XtRNA Bio, Nijmegen, Netherlands
Develop a viral gene therapy for CMT2D
XtRNA Bio is looking to develop a new viral gene therapy for Charcot-Marie-Tooth disease type 2D.
CMT2D is caused by mutations in the GARS1 gene, which encodes glycyl-tRNA synthetase — an enzyme that plays a crucial role in protein production by attaching amino acids to their corresponding carrier molecules, called tRNAs. In CMT2D, the faulty version of the GARS1 protein holds onto tRNA too tightly, preventing it from functioning properly. This disrupts protein production and stresses the cells, which has been shown to contribute to nerve degeneration and peripheral neuropathy.
Research out of Dr. Erik Storkebaum’s lab demonstrated that increasing tRNA levels corrected disease symptoms in two different animal models of CMT2D.
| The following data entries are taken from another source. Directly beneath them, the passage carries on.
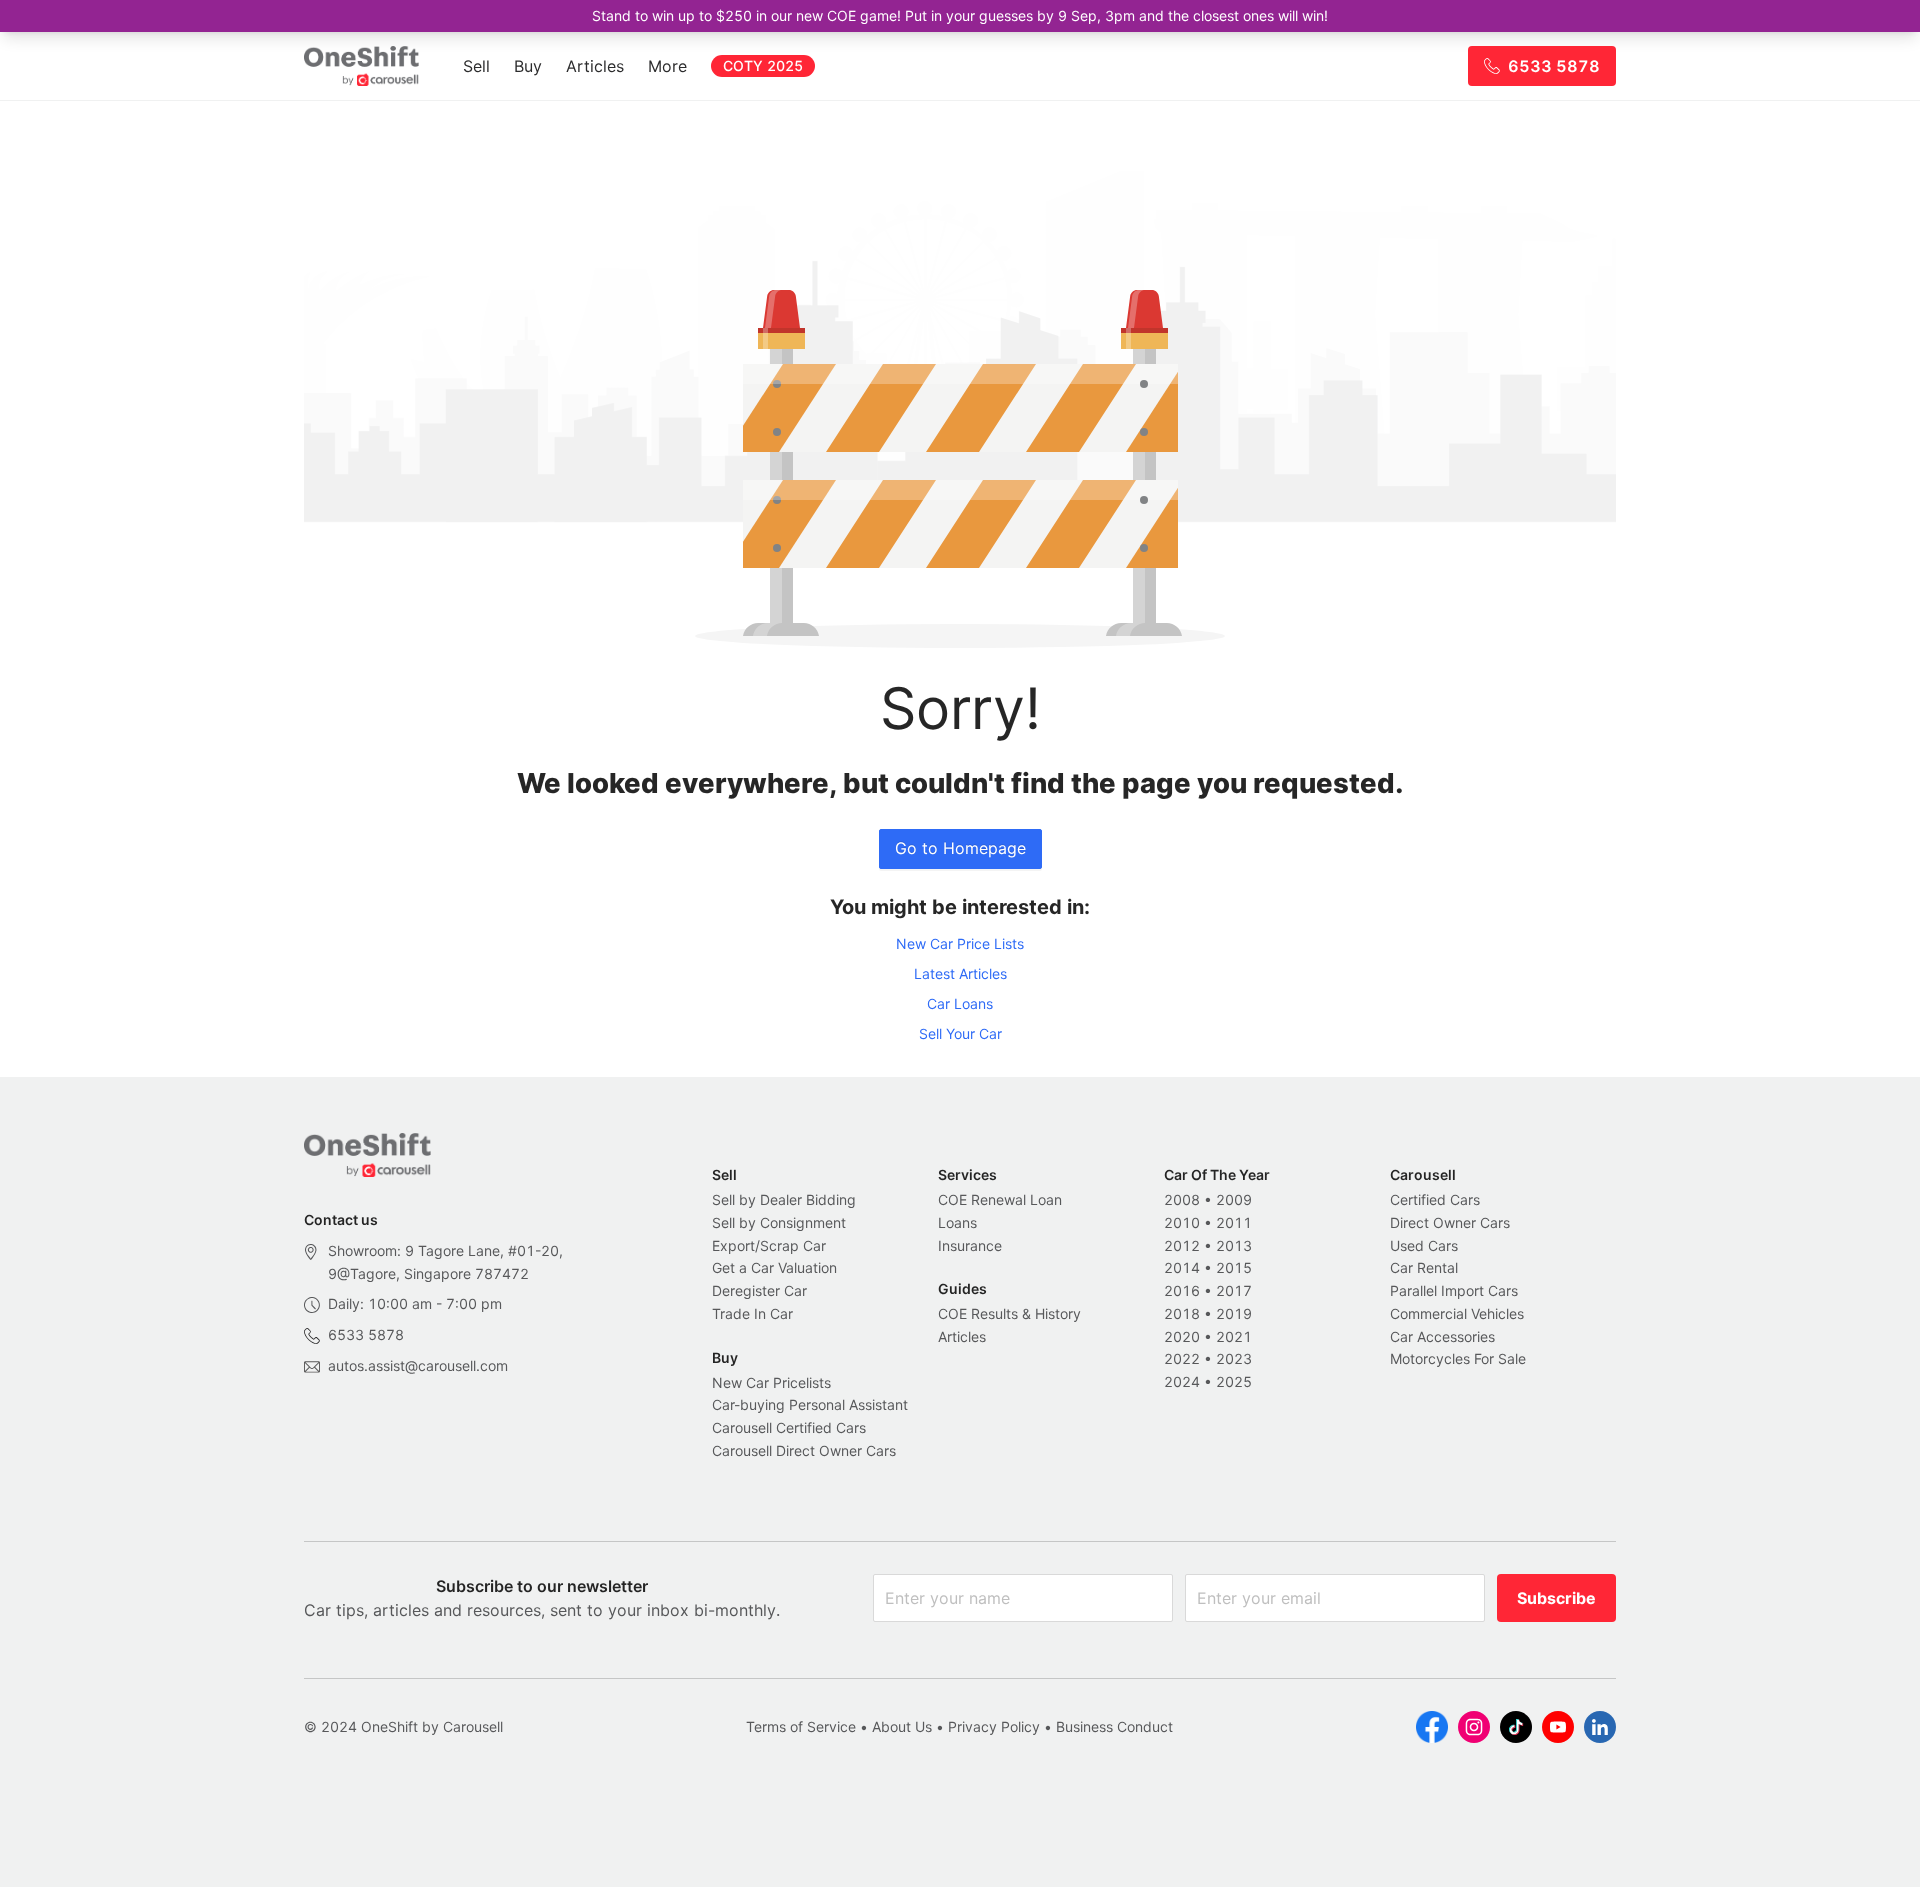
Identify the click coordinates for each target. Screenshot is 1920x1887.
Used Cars (1424, 1245)
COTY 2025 (763, 65)
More (667, 66)
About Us (902, 1726)
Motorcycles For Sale (1458, 1358)
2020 (1182, 1336)
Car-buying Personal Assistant (810, 1404)
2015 (1234, 1267)
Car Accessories (1442, 1336)
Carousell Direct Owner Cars (804, 1450)
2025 (1234, 1381)
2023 (1234, 1358)
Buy (528, 66)
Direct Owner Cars (1450, 1222)
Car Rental (1424, 1267)
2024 (1182, 1381)
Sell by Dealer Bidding (784, 1199)
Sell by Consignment (779, 1222)
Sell (476, 66)
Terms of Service (801, 1726)
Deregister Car (759, 1290)
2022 (1182, 1358)
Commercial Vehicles (1457, 1313)
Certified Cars (1435, 1199)
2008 (1182, 1199)
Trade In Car (752, 1313)
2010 (1182, 1222)
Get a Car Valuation (774, 1267)
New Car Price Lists (960, 943)
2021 (1234, 1336)
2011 (1234, 1222)
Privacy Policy (994, 1726)
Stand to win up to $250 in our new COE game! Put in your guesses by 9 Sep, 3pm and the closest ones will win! (960, 15)
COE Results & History (1009, 1313)
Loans (957, 1222)
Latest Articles (960, 973)
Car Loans (960, 1003)
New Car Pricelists (771, 1382)
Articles (595, 66)
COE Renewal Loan (1000, 1199)
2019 (1234, 1313)
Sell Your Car (960, 1033)
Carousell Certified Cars (789, 1427)
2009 (1234, 1199)
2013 (1234, 1245)
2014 (1182, 1267)
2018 (1182, 1313)
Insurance (970, 1245)
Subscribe (1556, 1598)
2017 (1234, 1290)
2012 (1182, 1245)
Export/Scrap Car (769, 1245)
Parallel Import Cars (1454, 1290)
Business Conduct (1114, 1726)
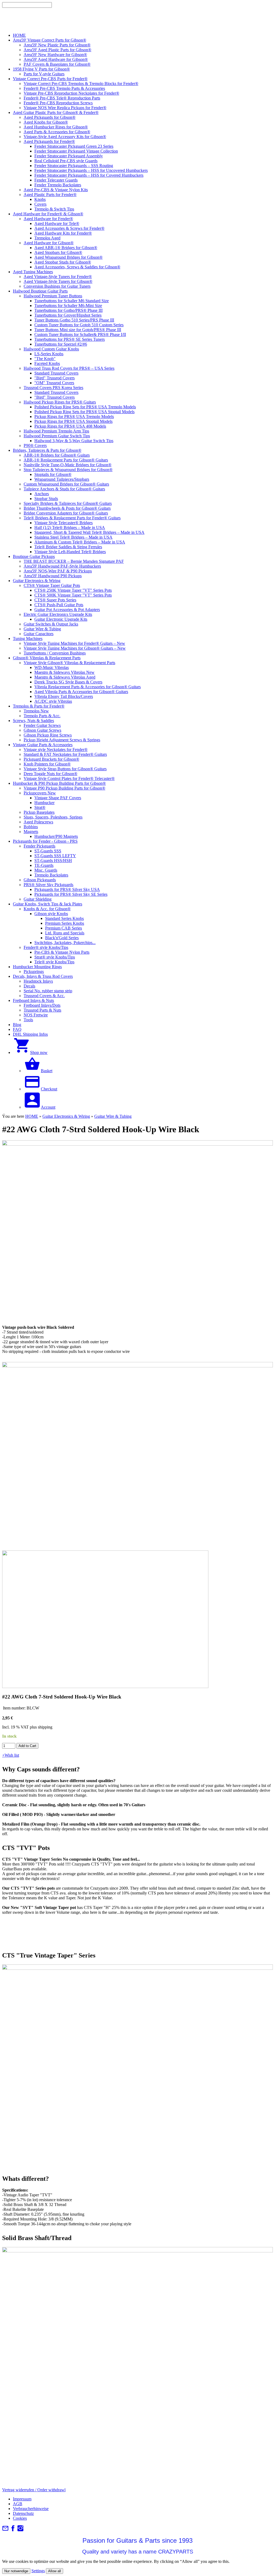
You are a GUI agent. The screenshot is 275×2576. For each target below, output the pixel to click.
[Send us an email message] (5, 2530)
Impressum (22, 2499)
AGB (17, 2503)
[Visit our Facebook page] (13, 2530)
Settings (38, 2570)
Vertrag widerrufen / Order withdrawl (34, 2490)
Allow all (54, 2571)
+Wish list (10, 1755)
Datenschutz (23, 2513)
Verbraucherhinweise (31, 2508)
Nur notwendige (16, 2571)
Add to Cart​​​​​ (27, 1746)
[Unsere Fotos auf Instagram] (20, 2530)
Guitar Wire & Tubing (113, 1116)
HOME (31, 1116)
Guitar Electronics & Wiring (66, 1116)
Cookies (20, 2518)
XtRNA Bio will aim to identify the optimized components of the tRNA elevation gene therapy and then test the optimized therapy for its ability to correct disease phenotypes in CMT2D animal models.
The support from CMTRF allows us to rapidly advance a new genetic approach for treating CMT2D. We’re working to turn a clear disease mechanism into a first-in-class therapy that addresses the root cause.